This weekend, the club hosted a football-themed promotion called “Stripper Bowl VI.”
Court papers described the working conditions inside the club.
Club owner John Samples bought the majority ownership in Club Orleans in 2002. Two years later, he stopped paying the dancers a nominal salary, leaving tips from customers as their only source of income, according to court records. The court decision doesn’t require the club to pay the dancers a salary, because tips can be considered as wages under Kansas law.
According to the Labor Department, dancers were required to pay non-negotiable “rent” for use of the stage and dressing rooms, as well as extra fees for the disc jockeys and bouncers.
The rent was higher during peak business hours and the women paid extra to use the more private “VIP” and “Champagne” rooms to entertain guests.
House rules governed what the dancers could do in their shows and the prices they had to charge for specific types of dances. Employees of the club would enforce the price structure on the dancers and the customers, court records said.
The women were required to sign in with the bouncer at the beginning of a shift and weren’t allowed to leave the premises until the end of the shift, according to the Labor Department.

= DIRECTION 1 =
How would you translate this sentence from the Club Orleans passage into Spanish: "The women were required to sign in with the bouncer at the beginning of a shift and weren’t allowed to leave the premises until the end of the shift, according to the Labor Department."
= DIRECTION 2 =
According to the Club Orleans passage, what did the dancers have to pay for? List every item.
= DIRECTION 3 =
Does the Club Orleans passage agree with each statement below? Answer yes or no, and quote the words from the passage that decide it.
(a) John Samples bought the majority ownership in Club Orleans in 2004.
(b) The court decision requires the club to pay the dancers a salary.
(c) The rent was higher during peak business hours.

= DATASET CONTENT =
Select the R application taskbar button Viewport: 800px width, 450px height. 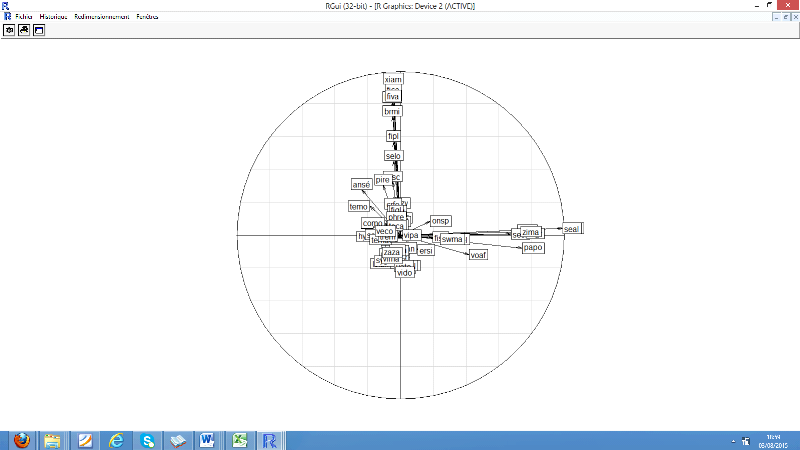point(270,440)
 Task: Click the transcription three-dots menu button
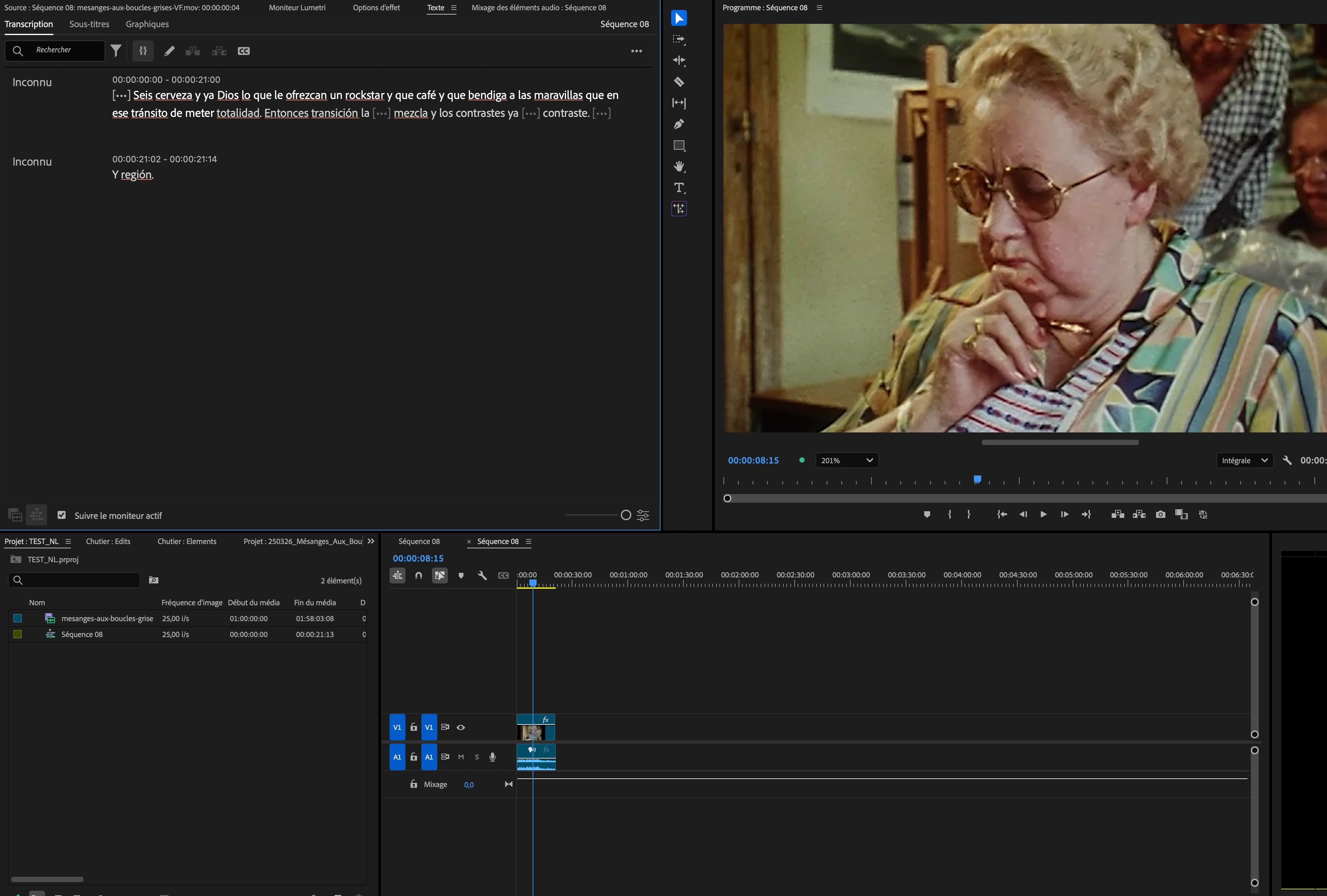coord(636,51)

= PROBLEM SOLUTION 1 =
Las mujeres estaban obligadas a registrarse con el portero al comienzo de un turno y no se les permitía salir del local hasta el final del turno, según el Departamento de Trabajo.

= PROBLEM SOLUTION 2 =
- Use of the stage
- Use of the dressing rooms
- The disc jockeys
- The bouncers
- Use of the "VIP" room
- Use of the "Champagne" room

= PROBLEM SOLUTION 3 =
(a) No: "Club owner John Samples bought the majority ownership in Club Orleans in 2002."
(b) No: "The court decision doesn’t require the club to pay the dancers a salary"
(c) Yes: "The rent was higher during peak business hours"